Unless otherwise described, data are presented as mean±standard deviation of the mean. Bold indicates statistical significance (p < 0.05); characteristics compared using Analysis of variance (ANOVA) for continuous variables and χ² for categorical variables. Tertile 1 = lowest dietary intake, Tertile 3 = highest dietary intake. ^*Body Mass Index calculated as weight in kilograms divided by height in meters squared. ^†PiB PET imaging was undertaken on a subset of 162 participants. Aβ, amyloid-β; APOE, Apolipoprotein E; g/day, grams per day; kcal, kilocalories; kg, kilograms; m², meters squared; PiB PET, Pittsburgh compound B positron emission tomography; pg ml^-1, picograms per milliliter; SUVR, standardized uptake value ratio; y, years.

In the general linear models assessing the association between intake of protein, fiber, or the protein to fiber intake ratio, and measures of blood Aβ, no significant associations were observed (n = 541; Table 2).

Table 2

Relationship between dietary intake of protein and fiber and amyloid beta levels measured in the plasma of the cognitively normal cohort (n = 541)

Dietary Intake	Plasma Aβ_1 - 40		Plasma Aβ_1 - 42		Plasma Aβ_{1 - 42/1 -40} Ratio
	F-value	p-value	F-value	p-value	F-value	p-value
Protein	0.451	0.637	0.926	0.397	0.619	0.539
Fiber	0.634	0.531	0.089	0.915	0.094	0.910
Protein:Fiber Ratio	0.269	0.765	0.026	0.974	0.149	0.861

General linear models; F- and p-values shown. Model adjusted for age, gender, years of education, APOE ɛ4 allele carrier status, country of birth (Australia versus Other), body mass index, and energy intake. Aβ, amyloid-β; APOE, Apolipoprotein E.

In the multinomial logistic regression models assessing the association between intake of protein, fiber or the protein to fiber intake ratio, and ‘low’ or ‘high’ brain Aβ (i.e., ‘low Aβ’, SUVR <1.5, or ‘high Aβ’, SUVR≥1.5), there were 12.59 higher odds of demonstrating ‘high’ brain Aβ burden if protein intake was in the lowest intake tertile compared to the highest intake tertile (Confidence Interval, CI; 1.71–93.02: p = 0.008). Additionally, there were 8.43 higher odds of demonstrating ‘high’ brain Aβ burden if protein intake was in the middle intake tertile compared to the highest intake tertile (CI; 1.74–40.84: p = 0.013; Table 3 and Fig. 1). Thus, in this neuroimaging subset of the cohort, the more protein consumed, the less likelihood of having ‘high’ brain Aβ burden. No other significant associations were observed (n = 162; Table 3).

Fig.1

Percentage of participants in each protein intake tertile with ‘high’ brain amyloid beta burden.

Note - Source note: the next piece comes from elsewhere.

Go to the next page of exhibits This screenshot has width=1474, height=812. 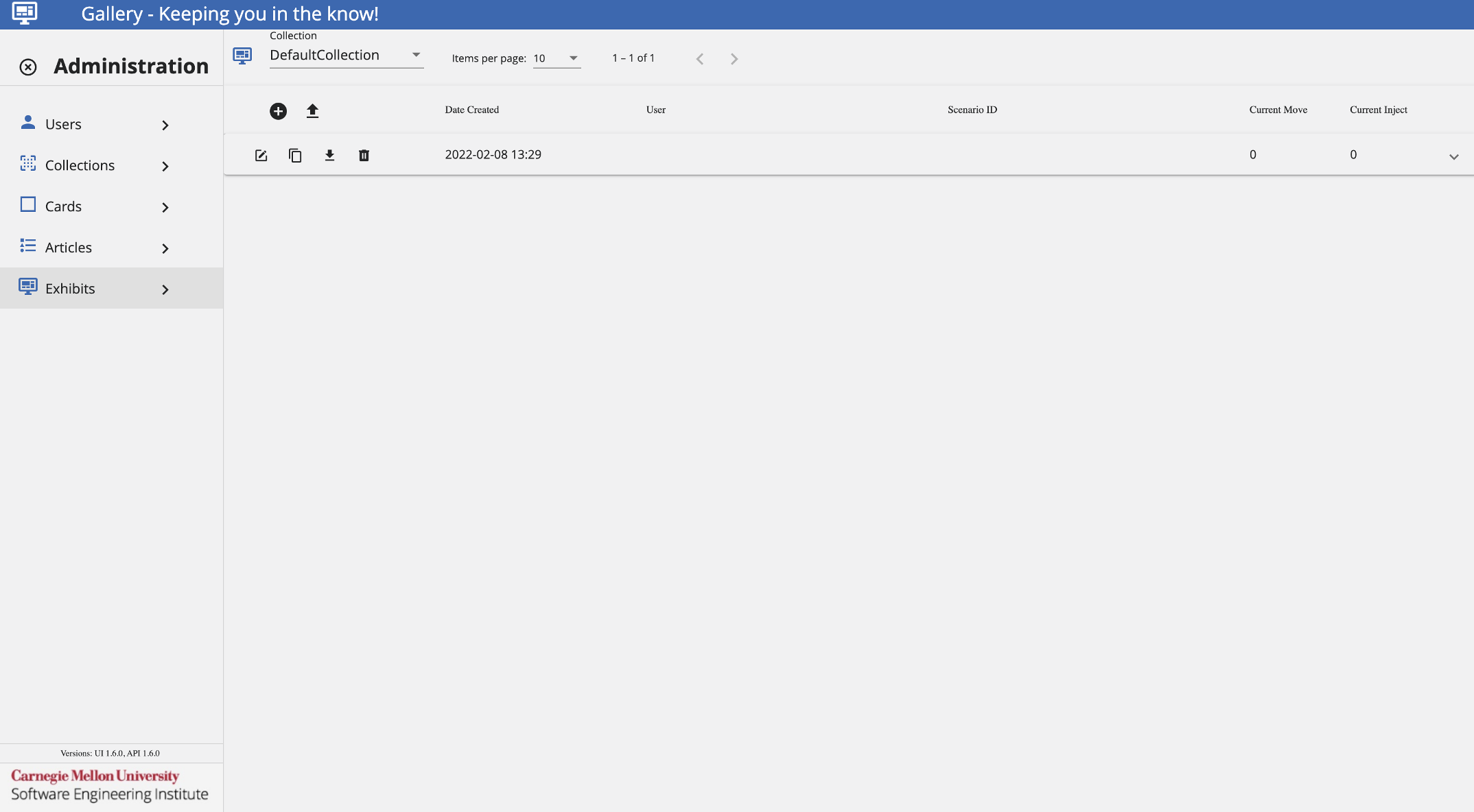point(734,59)
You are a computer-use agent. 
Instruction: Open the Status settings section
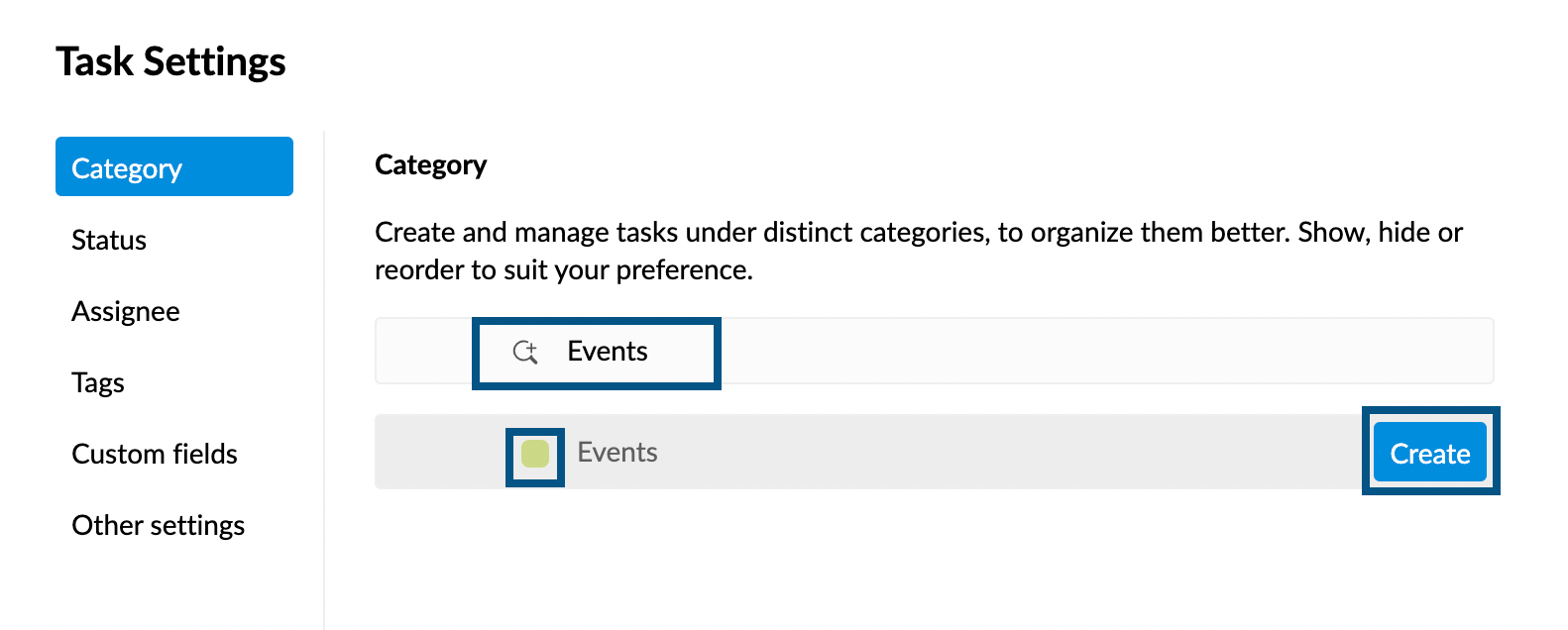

Means and standard deviations shown. Tertile 1 = lowest dietary intake, Tertile 3 = highest dietary intake. ‘High’ brain amyloid beta burden defined as PiB PET SUVR≥1.5. Means and standard deviations adjusted for age, gender, years of education, APOE ɛ4 allele carrier status, country of birth (Australia versus Other), body mass index, and energy intake. *p < 0.05, **p < 0.01. Aβ, amyloid-β; APOE, Apolipoprotein E; PiB PET, Pittsburgh compound-B positron emission tomography; SUVR, standardized uptake value ratio.

Table 3

Odds ratios of demonstrating ‘high’ brain amyloid beta burden when comparing dietary intake tertiles of protein and fiber in the subset of cognitively normal cohort participants who underwent PiB PET (n = 162)

	Tertile 1 versus Tertile 3			Tertile 2 versus Tertile 3
Dietary Intake	Odds Ratio	95% CI	p-value	Odds Ratio	95% CI	p-value
Protein	12.594	1.705 – 93.018	0.008**^†	8.425	1.738 – 40.843	0.013*^†
Fiber	2.106	0.513 – 8.647	0.301	1.624	0.520 – 5.077	0.404
Protein:Fiber Ratio	1.285	0.433 – 3.807	0.651	0.510	0.186 – 1.399	0.191

Multinomial logistic regression analysis used to calculate odds ratios. Tertile 1 = lowest dietary intake, Tertile 3 = highest dietary intake. ‘High’ brain amyloid beta burden defined as PiB PET SUVR≥1.5. Model adjusted for age, gender, years of education, APOE ɛ4 allele carrier status, country of birth (Australia versus Other), body mass index, and energy intake. Bold indicates statistical significance (*p < 0.05, **p < 0.01). ^†p-value remained significant (p < 0.05) after false discovery rate correction. APOE, Apolipoprotein E; CI, confidence interval; PiB PET, Pittsburgh compound-B positron emission tomography; SUVR, standardized uptake value ratio.

DISCUSSION

The objective of this study was to undertake a cross-sectional analysis to investigate the association of dietary protein and fiber intake, with plasma and brain Aβ (markers of AD pathology), in a highly-characterized cohort of cognitively normal older adults. Low and medium protein intakes were associated with increased likelihood of demonstrating significant brain Aβ burden (‘high’ Aβ) compared to high protein intake; indicating that in this cohort, the more protein participants consumed, the less likely they were to have ‘high’ Aβ burden in the brain. No other significant associations were observed. These data suggest that a diet high in protein may be potentially beneficial for maintaining brain health in Australian older adults.

To our knowledge, there have been no other human studies directly assessing the relationship between protein and fiber intake, and plasma and brain Aβ. While validation of our results is required longitudinally, and further substantiated via intervention, our findings regarding protein intake, appear to be consistent with related published studies. Several studies have linked high dietary protein intake to reduced blood pressure [21 , 35–37], thereby presenting a potential mediator of positive effects of high protein intake on brain Aβ burden.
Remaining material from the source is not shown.